-- Stated problem A --
In the comment thread, what two pieces of relationship advice are listed in the first comment?
-- Stated problem B --
List every post title that the comment thread shows after "recently posted", along with the name of the person who posted it.

-- START Provided passage --

But what’s really the relationship advice here that’s important?
– Value yourself AND value the qualities in others
– Be yourself AND allow others to be themselves
The big ‘Ahah’ moment for me personally was coming to the realisation that I didn’t have any obligations in maintaining relationships with people (including family) who brought me down and lowered my energy i.e. impacted on me in any sort of negative way. Surround yourself with people you resonate with, which allows you to reach higher goals

Martin Cooney recently posted..Review: For Women Only – Inner Lives Of Men
Thank you, Martin for adding so much value to this post. I have started for a while now to surround myself with people who I resonate with.
I wonder why we are able to connect with some and not with others. Have you met kindred spirits with whom you immediately bonded? And then there are those you’ve tried for years to connect with and somehow end up making no progress. In the latter case, I’ve learned the significance of “brushing the dust off my feet” and moving on.
I’ve always loved the prayer of St. Francis.
Yes, Debra I’ve learned in recent year to brush the dust off my feet and stay close to those who bring love and understanding.
Dear Corinne,
I don’t think that I’m so much misunderstood now as I was in my marriage. Like you in your relationships with others I give and give so much of my energy to a negative being. I don’t have any regrets, just life lessons. The blessings that I have now is that I an finally spending that energy on myself and if you can see me now, I have a big huge happy face because I’m worth it.
Cathy – I’m glad that phase of your life is over and that you are focusing on yourself. I wish I could see that happy face in person 🙂
Oh, Corinne, I can SO relate to this! I have learned many powerful lessons through the years with regards to those who I assume understand me and I, them, and those who truly do. A “knife in the back” is a nasty wake-up call, but it works.

I have learned that I must be myself in all situations whether anyone understands me or not. And, like St. Francis, I pray that I might strive to understand others in love, respect, and patience, regardless of whether they understand me.
Beautiful post, my friend! Blessings always!
Martha Orlando recently posted.."Different Strokes for Different Folks . . ."
Thank you so much for sharing. I’m so glad you and I have learned our lessons and have moved on to focus on understanding others.
Relationships are funny and People are more funnier than that .. thats what i have realised in whatevr experience I have gained so far.
I have reached a stage where it does not bother me if I am understood or not, I have made peace with it now as I feel no way can we make ourself understood to others , as the wrold have become VERY clever these days. everything comes with a package.. I just wrote a comment at one blog about the times i was born , we all say the others times were better .. i just wrote there that I am happy when i was born as there wss no technology to spoil childhood .. BUT now that i read this post I think I should have been born earlier when people had respect for each other .. Nowadays you never know who is going to stab you in the back and for what reason.
Bikram’s

Bikramjit recently posted..And so it ended – The year was 1931
My intention wasn’t to run down all relationships or to say that the times we live in are bad, Bikramjit. But rather a reminder that we need to value ourselves before others value us.
Corinne, sometimes I find that I really like certain people and want them to be a part of my life. In my effort to include them in my tribe I sometimes forget that maybe I don’t fit into their tribe. I’ve learned over the years to let go of expectations and simply accept people for who they are. There are so many amazing people who will come in and go out of my life, and then there are those who stick around…for good;)

-- END Provided passage --
-- START Supplied material --

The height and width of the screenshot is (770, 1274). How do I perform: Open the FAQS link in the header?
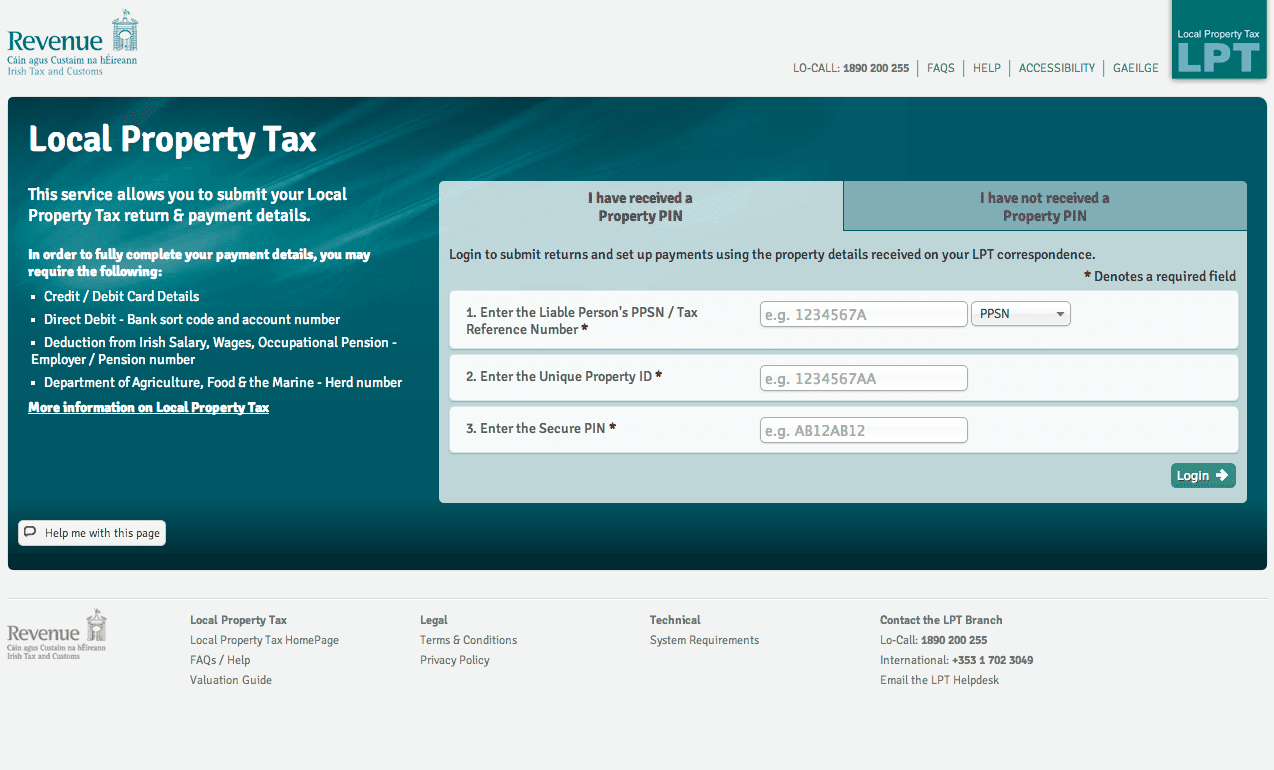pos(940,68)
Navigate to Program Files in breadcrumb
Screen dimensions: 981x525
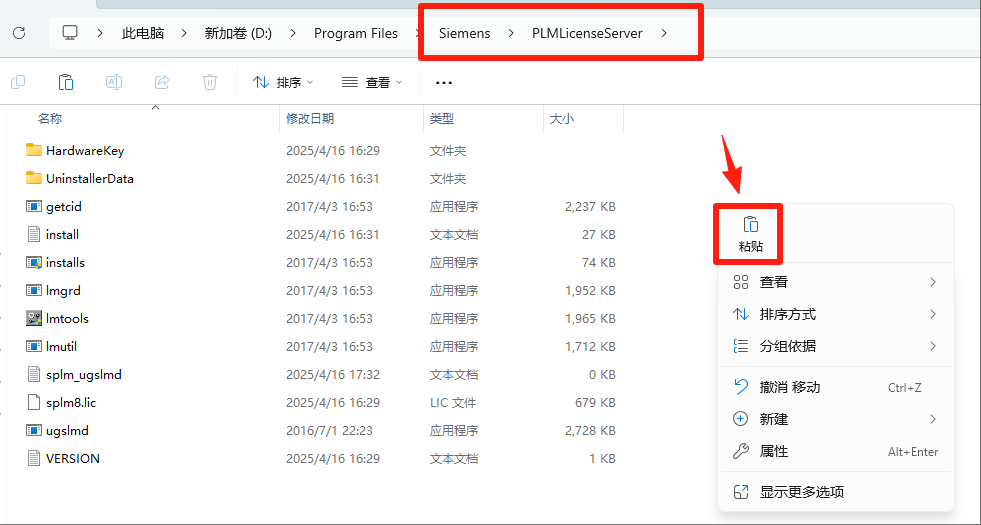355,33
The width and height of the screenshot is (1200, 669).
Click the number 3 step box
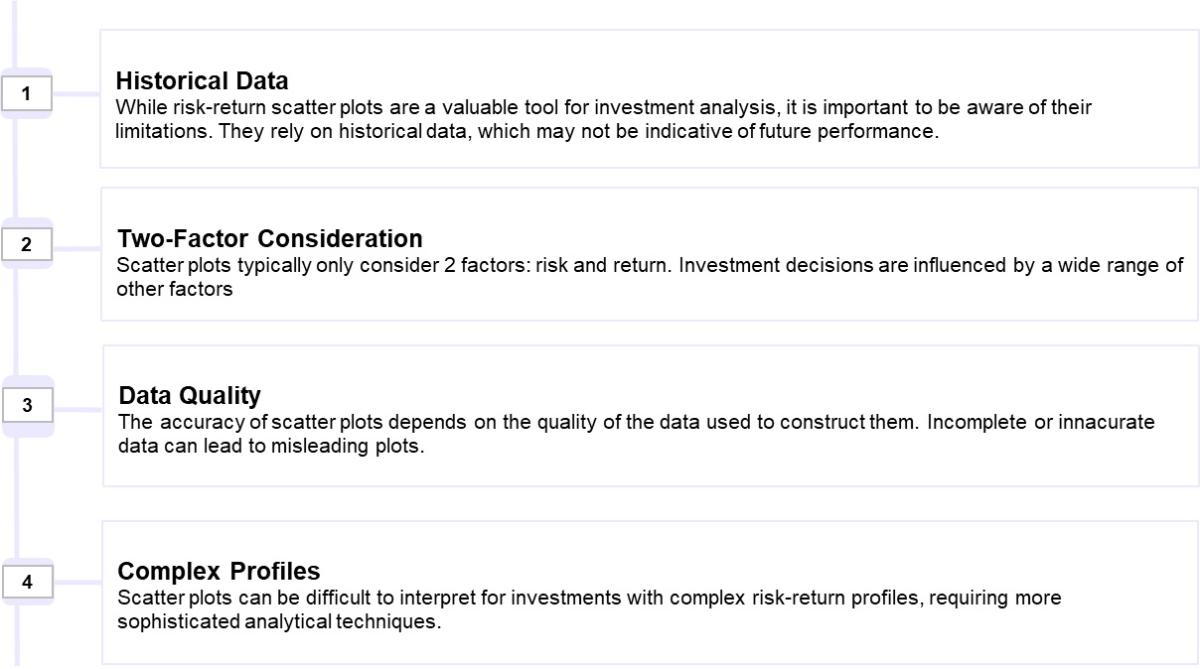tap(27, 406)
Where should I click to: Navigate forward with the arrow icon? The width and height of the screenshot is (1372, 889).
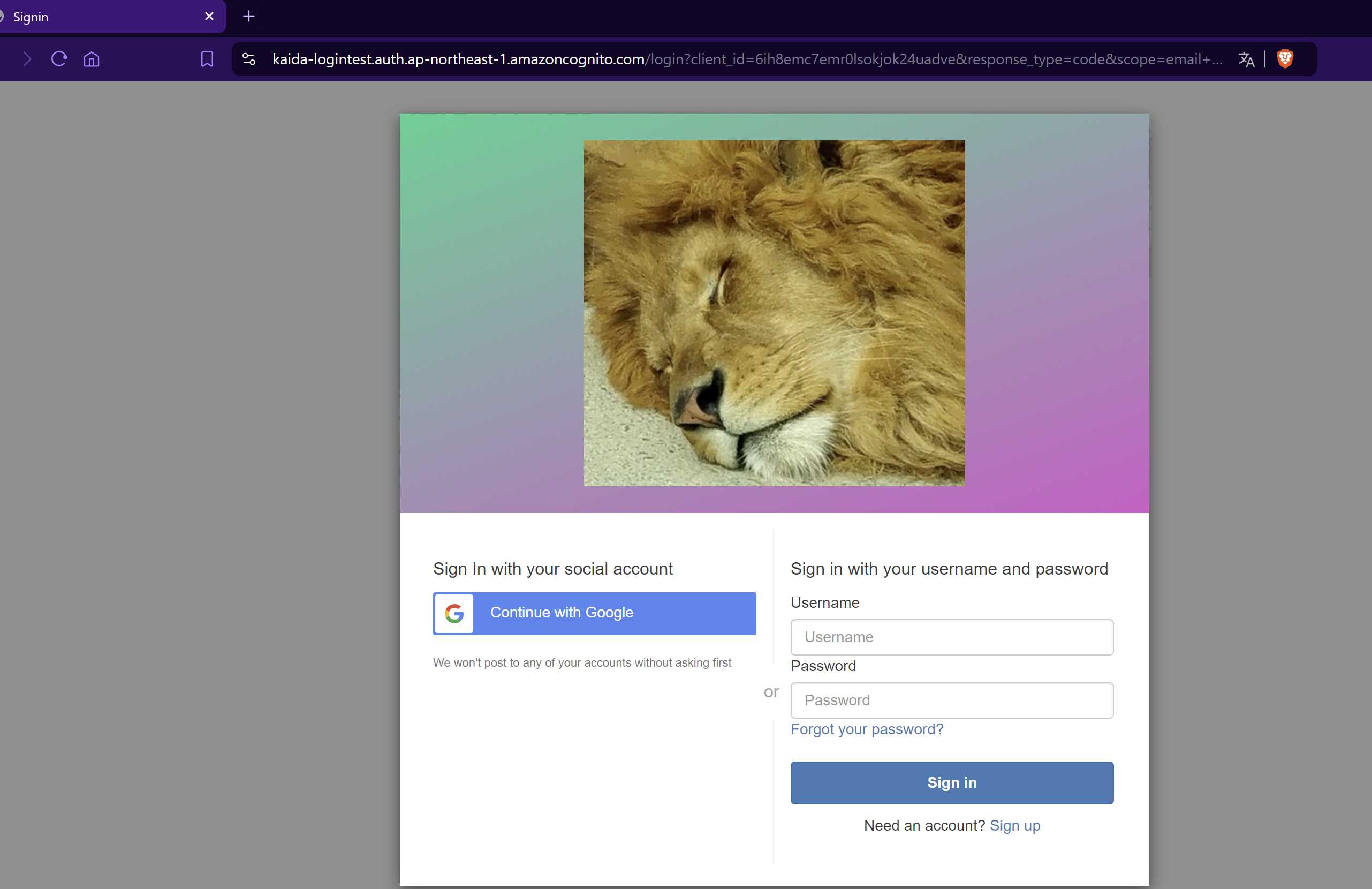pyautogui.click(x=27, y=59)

-- END Supplied material --

-- Problem solution A --
Value yourself and value the qualities in others; be yourself and allow others to be themselves.

-- Problem solution B --
- Martin Cooney: Review: For Women Only – Inner Lives Of Men
- Martha Orlando: "Different Strokes for Different Folks . . ."
- Bikramjit: And so it ended – The year was 1931